After 10 days of turmoil over the future of the Duke and Duchess of Sussex, the outcome is, perhaps, not the half-in, half-out role the couple appear to have anticipated. Harry and Meghan have gone from “stepping back” as senior royals to stepping down. They are out. And destined, it seems, to spend most of their time in North America.
Buckingham Palace’s statement makes clear that it is felt the couple “can no longer formally represent” the Queen. On their new website, sussexroyal.com, where they set out their intention of carving out new “progressive” roles, along with becoming “financially independent” the couple seemed to have hoped to become hybrid royals.
They felt they could “continue to carry out their duties for Her Majesty the Queen, while having the future financial autonomy to work externally”. They also wanted to retain their patronages and “proudly” carry out “works for the monarchy within the UK or abroad, as called upon”.
However, for the Queen, it seems, this was a step too far. She will not be calling on their services.
Her personal statement is warm, and acknowledging of the “challenges they have experienced as the result of intense scrutiny”. She speaks of her particular pride in “how Meghan has so quickly become one of the family”.
“Harry, Meghan and Archie will always be much loved members of my family,” she said, as a grandmother, rather than a sovereign.
A separate Buckingham Palace statement makes clear the couple is “required” to step back from royal duties. Any doubts over whether they could be both in and out, is now clarified. The latter has prevailed.
The crunch issue at the Sandringham summit on Monday was, undoubtedly, funding. Just how could the couple go about earning their own income? This issue has taxed working royals in the past – notably the Earl and Countess of Wessex. Both, in the end, gave up their businesses because of potential conflict of interest.
The prospect of the Sussexes cutting commercial deals, while still representing the monarch, was too great a risk
The prospect of the Sussexes cutting commercial deals, while still at times representing the monarch, was too great a risk to the reputation of the House of Windsor and the monarchy.

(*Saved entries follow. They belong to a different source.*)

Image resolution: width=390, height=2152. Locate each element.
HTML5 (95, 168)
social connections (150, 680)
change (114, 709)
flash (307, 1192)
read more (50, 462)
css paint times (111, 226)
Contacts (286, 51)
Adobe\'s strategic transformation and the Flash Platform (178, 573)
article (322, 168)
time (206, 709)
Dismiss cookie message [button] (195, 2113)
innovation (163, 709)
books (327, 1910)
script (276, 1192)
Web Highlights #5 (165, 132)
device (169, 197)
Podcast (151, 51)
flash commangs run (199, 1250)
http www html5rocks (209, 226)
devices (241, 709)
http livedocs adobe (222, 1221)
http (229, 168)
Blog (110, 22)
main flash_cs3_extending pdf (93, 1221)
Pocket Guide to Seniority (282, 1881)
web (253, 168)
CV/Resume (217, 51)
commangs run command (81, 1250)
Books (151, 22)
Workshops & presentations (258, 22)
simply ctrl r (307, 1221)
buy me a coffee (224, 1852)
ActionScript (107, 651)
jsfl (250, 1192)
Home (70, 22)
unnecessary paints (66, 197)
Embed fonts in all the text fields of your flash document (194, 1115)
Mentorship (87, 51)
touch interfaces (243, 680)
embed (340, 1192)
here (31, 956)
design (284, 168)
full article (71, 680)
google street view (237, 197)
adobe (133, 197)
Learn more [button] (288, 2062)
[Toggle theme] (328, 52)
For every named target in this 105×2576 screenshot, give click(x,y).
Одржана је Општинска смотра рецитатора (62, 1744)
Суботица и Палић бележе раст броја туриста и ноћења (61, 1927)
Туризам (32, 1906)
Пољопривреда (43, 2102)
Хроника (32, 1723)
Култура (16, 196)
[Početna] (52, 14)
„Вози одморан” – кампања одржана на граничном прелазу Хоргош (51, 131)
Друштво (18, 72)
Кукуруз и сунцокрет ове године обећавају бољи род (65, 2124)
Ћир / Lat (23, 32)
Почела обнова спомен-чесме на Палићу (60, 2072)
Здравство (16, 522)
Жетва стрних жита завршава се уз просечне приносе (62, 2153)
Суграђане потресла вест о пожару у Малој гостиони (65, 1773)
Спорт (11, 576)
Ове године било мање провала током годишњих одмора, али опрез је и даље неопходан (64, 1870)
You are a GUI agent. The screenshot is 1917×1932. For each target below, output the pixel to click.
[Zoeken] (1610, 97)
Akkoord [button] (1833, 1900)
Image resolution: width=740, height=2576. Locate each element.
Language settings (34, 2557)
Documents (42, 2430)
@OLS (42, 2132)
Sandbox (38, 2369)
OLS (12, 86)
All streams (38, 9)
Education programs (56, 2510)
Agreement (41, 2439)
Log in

Though Harry and Meghan still technically retain their HRH styles, they have agreed they will not use them. They have not been stripped of them, unlike Harry’s mother Diana, Princess of Wales following her divorce.
They will continue to use their titles of duke and duchess, and henceforth will be styled Harry, Duke of Sussex, and Meghan, Duchess of Sussex.
This raises the question of what will happen regarding their new sussexroyal brand, which they have already trademarked for up to 100 items, if they are no longer, effectively, working members of the royal family?
Overall, the agreement struck is to the couple’s advantage financially. By virtue of their royal links they have international celebrity to trade on. They are now free from any constraints over how they earn their money. The only thing binding them is a promise that as they embark on their brave new world, that “everything they do will continue to uphold the values of Her Majesty”.
They will be financially independent of the taxpayer, though for now they will continue to be privately financially supported by the Prince of Wales. They can keep their patronages, though Harry, a former soldier, will have to give up his honorary military appointments. This includes as captain general of the Royal Marines, a position he inherited from his grandfather, the Duke of Edinburgh.
On one issue, in particular, it is clear that Buckingham Palace has listened carefully to public criticism since the couple’s bombshell announcement, the timing of which left the Queen and Prince Charles blindsided – or “disappointed” and “hurt” .
The couple are to repay the £2.4m public funds used to refurbish their Windsor home, Frogmore Cottage. Though they moved in just nine months ago, the place is already in the process of being shuttered, with staff deployed elsewhere.